Gettin' all Sciency, Edition 2

Not many people know it, but Einstein used to be a crusher. Photoshop Credit: Jordan Haag. IG: @passionhorse

…so  you don’t have to.

The scientific process requires thorough (often tedious) recording of pretty much everything involved in the research process. This allows the next group of researchers to replicate the study, if need be, or continue to progress the line of thinking that spurred the original study. This results in the publishing of informative, but tedious, articles in scholarly journals. They’re tough to read, but if you put the time in, you can come away with helpful information that you can use to get stronger, stay injury free, and crush your goals.

Let’s get to it.

The Study

Shoulder Joint and Muscle Characteristics Among Weight Training Participants With and Without Impingement Syndrome

Kolber et al.  2017

The Background

The study we’re going to look at today took place recently, and examined some characteristics of Shoulder Impingement Syndrome (SIS). SIS is an umbrella-ish term that is used to describe certain instances of shoulder pain. Sometimes, if certain movement or structural characteristics are out of whack, the Rotator cuff tendons or the sac of fluid that separates these tendons from bony structures in the shoulder might get stuck or pinched by these bony structures when reaching overhead. Over time, this can lead to degradation of the Rotator cuff soft tissues and that fluid sac (Subacromial bursa, if you want the scientific term). Persistent shoulder pain is usually the inevitable destination of that road.
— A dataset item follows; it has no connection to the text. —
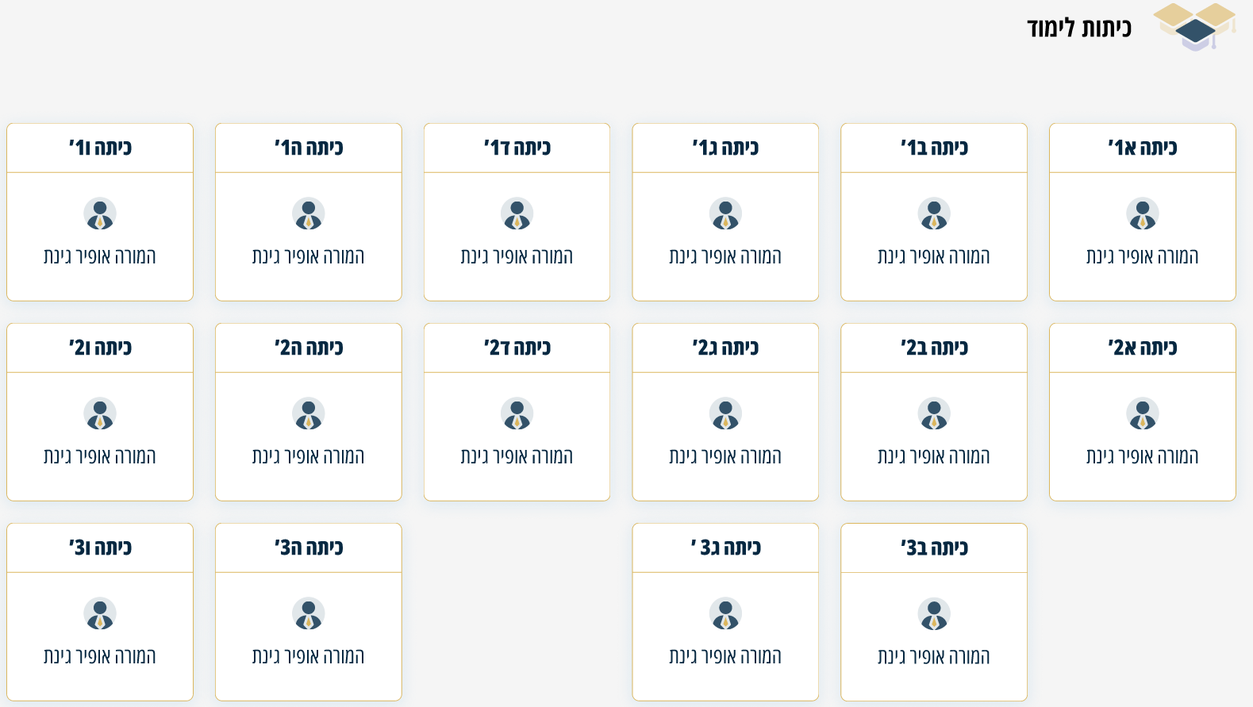Click teacher avatar icon in כיתה ד'2 card
Viewport: 1253px width, 707px height.
coord(517,414)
The researchers involved in this study wanted to see if there was a trend with certain muscle strength and range of motion characteristics among people with Impingement Syndrome, and were curious if any differences existed for people without Impingement Syndrome.

How They Did It

The researchers selected 55 male adults with ages from 21 to 56. The average age was 27 years old. All subjects had been strength training 2-5 times a week for an average of 9 years, so all subjects were relatively seasoned lifters. They were separated into two groups, those with Shoulder Impingement, and those without.

To determine whether a subject had Impingement or not, two tests were administered. –

-Hawkins-Kennedy Test.

***DON’T just have your friend do this. This is a hands-on test meant for use by a clinician that provokes pain to get a diagnosis. If you don’t have the word “Doctor” in front of your name, you shouldn’t be doing this to someone. End Rant.***

The second test looked for a pain during a shoulder arcArc

If these tests were positive for pain, the subject was placed in the Impingement group. If the tests were negative, and the subject had experienced no pain for the previous 72 hours during training or daily living, they were placed in the Non-impingement group.
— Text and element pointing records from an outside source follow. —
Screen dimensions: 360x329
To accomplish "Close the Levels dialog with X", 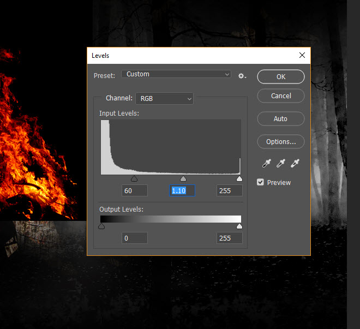I will [302, 55].
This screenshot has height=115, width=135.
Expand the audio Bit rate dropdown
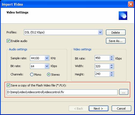coord(47,66)
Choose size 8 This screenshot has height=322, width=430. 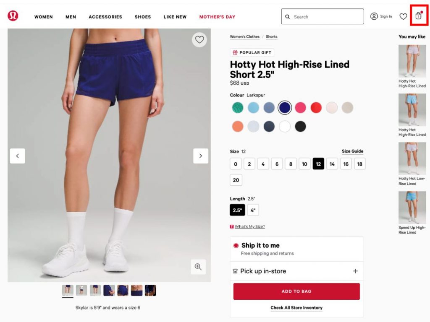point(291,164)
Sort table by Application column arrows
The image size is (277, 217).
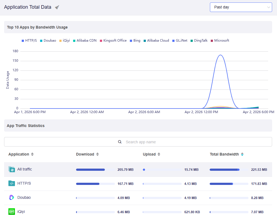tap(32, 154)
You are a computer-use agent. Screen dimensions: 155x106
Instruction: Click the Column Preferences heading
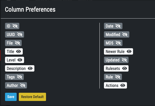coord(30,10)
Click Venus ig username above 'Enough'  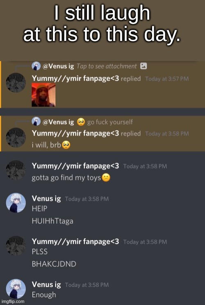pos(46,285)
There were three areas of testing: Muscle Strength, Muscle Strength Ratios, and Active Range of Motion

Muscle Strength

The first attribute tested was muscle strength. The researchers looked at five muscle group’s strength levels, using a hand digital dynamometer. These muscle groups were the shoulder abductor group, external rotators, internal rotators, and the upper and lower trapezius muscles.

Muscle Strength Ratios

After these values were obtained the ratios of these groups’ strength levels were compared with one another. The relationships examined were:

-Internal Rotator Strength to External Rotator Strength

-Shoulder Abductor strength to External Rotator Strength

-Upper Trapezius Strength to Lower Trapezius Strength

Active Range of Motion

The researches examined each subjects active flexion, abduction, external rotation and internal rotation using a goniometer, a device used to measure joint angles.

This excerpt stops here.